▶ **Quellenauszug**
☆ ☆ ☆
Gerade freut man sich noch auf ein Glas eiskalte Cola zur Erfrischung, im anderen Moment dann ein stechender Zahnschmerz. Viele Menschen klagen über kälteempfindliche Zähne. Bisher war jedoch weitgehend unklar, welcher biochemische Prozess dieser Überempfindlichkeit zugrunde liegt. Forschende haben nun entdeckt, dass ein Protein für die Schmerzreaktion der Zähne bei Kälte verantwortlich ist.
Kälteschmerz als Schutzmechanismus
Kältebedingte Zahnschmerzen können in verschiedenen Situationen auftreten: Vor allem bei einem Loch im Zahn oder bei altersbedingter Erosion des Zahnfleischs ist eine stärkere Reaktion auf kalte Speisen und Getränke zu erwarten. Auch Krebspatienten, die bei einer Chemotherapie mit platinbasierten Alkylantien (Medikamente; verhindern DNA-Replikation) behandelt werden, sind häufig mit extremer Kälteüberempfindlichkeit konfrontiert. Dennoch war nie restlos geklärt, wie diese Schmerzen explizit zustande kommen. Mittlerweile ist klar, dass die schmerzhafte Reaktion der Zähne auf Kälte eine Art des Körper ist, bereits geschädigte Zähne vor weiteren Verletzungen zu schützen.
☆ ☆ ☆
▶ **Datenteil**
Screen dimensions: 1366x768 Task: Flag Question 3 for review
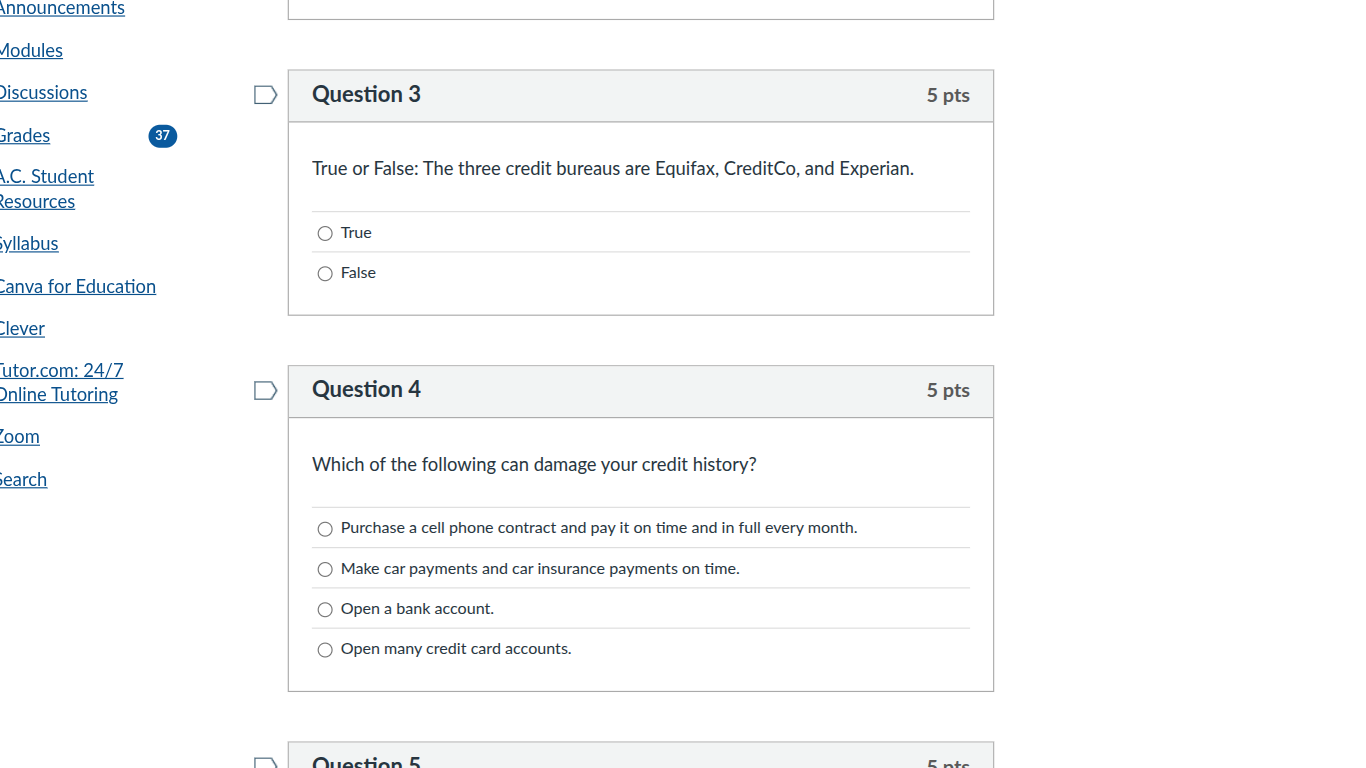265,94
☆ ☆ ☆
▶ **Ihre Aufgaben**
• 1. Beantworten Sie anhand des Quellenauszugs die folgenden Fragen:
(a) Was ist laut den Forschenden für die Schmerzreaktion der Zähne bei Kälte verantwortlich?
(b) Mit welchen Medikamenten werden die Krebspatienten behandelt, die häufig mit extremer Kälteüberempfindlichkeit konfrontiert sind?
(c) Wovor soll die schmerzhafte Reaktion der Zähne auf Kälte bereits geschädigte Zähne schützen?
• 2. Übersetzen Sie den folgenden Satz aus dem Quellenauszug ins Englische: „Bisher war jedoch weitgehend unklar, welcher biochemische Prozess dieser Überempfindlichkeit zugrunde liegt.“

▶ **Lösungen**
• 1.
(a) Ein Protein.
(b) Mit platinbasierten Alkylantien.
(c) Vor weiteren Verletzungen.

• 2. Until now, however, it had remained largely unclear which biochemical process underlies this hypersensitivity.